• Extracted text:
*** Begin section ***
Kulabyte Corporation
- Company type: Acquired by Haivision, July 2011
- Industry: Video encoding technology
- Founded: San Marcos, Texas, USA (2004)
- Headquarters: San Marcos, Texas
- Website: www.haivision.com

= Kulabyte =

Kulabyte was a private company headquartered in San Marcos, Texas that developed live video encoding and video stream software and provided streaming event services. KulaByte was acquired by Haivision in 2011 and is now part of Haivision's product line. Kulabyte's claimed advantage in video encoding is that it provides higher quality live HD H.264 video than any other encoder on the market while requiring lower delivery bandwidth.

== History ==

Kulabyte was founded by Chris Gottschalk and Blake Wenzel in November 2004. In 2005, Kulabyte first unveiled its video encoding technology at the IBC show in Amsterdam In 2006, Kulabyte announced a partnership with MainConcept to use the MainConcept video encoding codec. Kulabyte announced a partnership with On2 Technologies in 2007 to use KulaByte's TimeSlice technology with On2's VP6 for Flash video based personal and professional grade desktop encoding and publishing solutions. At the same time Kulabyte also announced support for H.264 in Adobe Flash Player using MainConcept's H.264 codec.

By 2008, Kulabyte delivered its first major live streaming event using its video encoding technology. The event was a live concert webcast from Kuwait called "Operation MySpace" and was done in partnership with MySpace.com using Adobe Flash Media Server through Akamai's content delivery network.

Kulabyte released its XStream Live version 2 Flash encoding software and iStream Live version 2 HTTP Streaming software for iPhone in 2009.

Haivision, a Montreal-based encoding technology company, acquired KulaByte in July, 2011.
*** End section ***
• Provided data:
*** Begin section ***
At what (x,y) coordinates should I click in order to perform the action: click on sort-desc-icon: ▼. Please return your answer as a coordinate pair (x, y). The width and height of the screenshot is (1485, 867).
*** End section ***
• Your goal:
Using the Kulabyte article, answer these questions:
1. Who founded Kulabyte, and in what month and year?
2. At which event did Kulabyte first show its video encoding technology in 2005?
3. In what city is Haivision based?
The listing plays no part in this exercise.

• Result for this exercise:
1. Chris Gottschalk and Blake Wenzel, in November 2004.
2. The IBC show in Amsterdam.
3. Montreal.